WWF

Os pescadores não terão sido “bem tratados” no Guia para consumo de pescado «Histórias por detrás do seu prato», lançado em Outubro pelo World Wild Fund (WWF), considerou Carlos Pratas, da Setúbal Pesca – Associação de Pesca Artesanal, durante uma intervenção num debate sobre o Consumo Sustentável de Pescado em Portugal promovido pela Escola de Hotelaria e Turismo de Setúbal (EHTS).

De acordo com Carlos Pratas, ”fez-se alguma confusão entre os pescadores e os industriais da pesca, e os pescadores não são responsáveis por tudo o que de mau acontece relativamente à sustentabilidade da pesca”. Para este responsável, existem graves responsabilidades nesta matéria que cabem aos grandes industriais da pesca, “geralmente protegidos pelos Governos e pela União Europeia”.

Em defesa do Guia reagiu Ângela Morgado, da WWF, que desmentiu qualquer vocação da publicação para criticar quem quer que fosse, pescadores ou industriais. “Só defendemos os recursos naturais”, referiu. O objectivo do Guia é informativo e para aconselhamento dos consumidores, embora contenha referências críticas à sobrepesca, classificando-a como “a segunda maior ameaça para os nossos oceanos, depois das alterações climáticas…”.

MATERIAL
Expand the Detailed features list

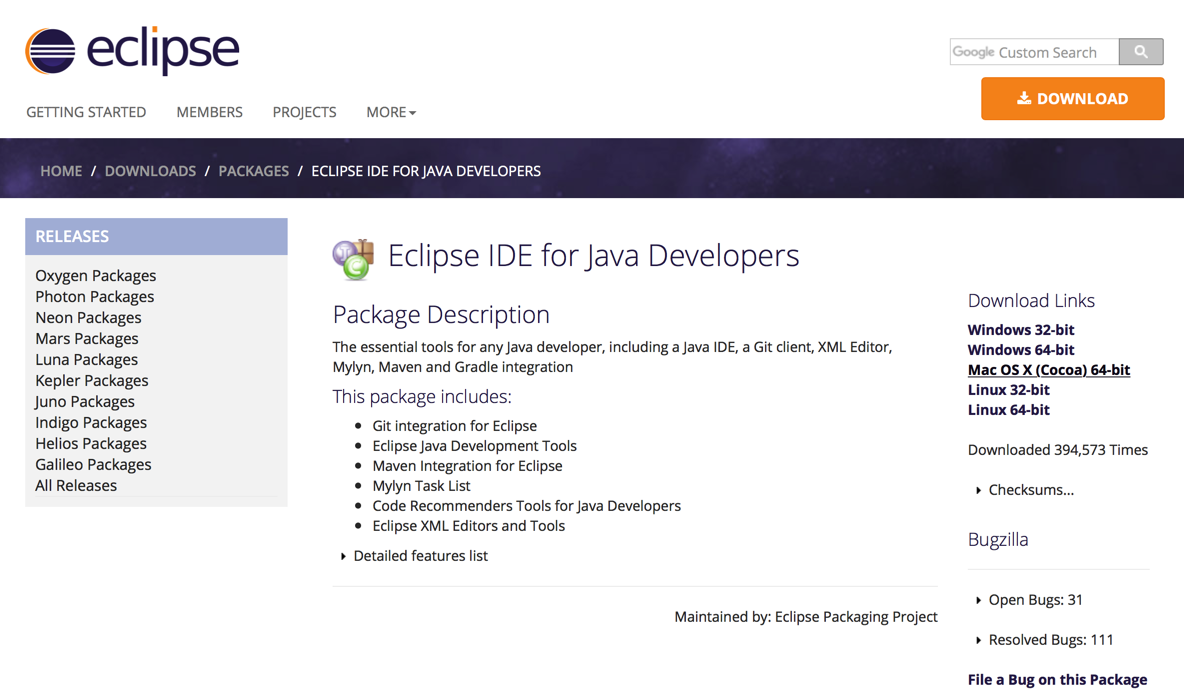(x=419, y=556)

COMPLETE O SEGUINTE
A: Liste todas as organizações e entidades mencionadas pelo nome no texto sobre o guia do WWF, pela ordem em que aparecem.
B: Reproduza fielmente o trecho do texto sobre o guia do WWF, começando por "Os pescadores não terão" e seguindo até "de Setúbal (EHTS).".
C: Responda a estas perguntas com base no texto sobre o guia do WWF:
(i) Em que mês foi lançado o Guia?
(ii) Que entidade promoveu o debate sobre o Consumo Sustentável de Pescado em Portugal?
(iii) Segundo o Guia, que ameaça para os oceanos é maior do que a sobrepesca?

RESPOSTAS ÀS TAREFAS
A:
World Wild Fund (WWF)
Setúbal Pesca – Associação de Pesca Artesanal
Escola de Hotelaria e Turismo de Setúbal (EHTS)
União Europeia

B:
Os pescadores não terão sido “bem tratados” no Guia para consumo de pescado «Histórias por detrás do seu prato», lançado em Outubro pelo World Wild Fund (WWF), considerou Carlos Pratas, da Setúbal Pesca – Associação de Pesca Artesanal, durante uma intervenção num debate sobre o Consumo Sustentável de Pescado em Portugal promovido pela Escola de Hotelaria e Turismo de Setúbal (EHTS).

C:
(i) Outubro.
(ii) A Escola de Hotelaria e Turismo de Setúbal (EHTS).
(iii) As alterações climáticas.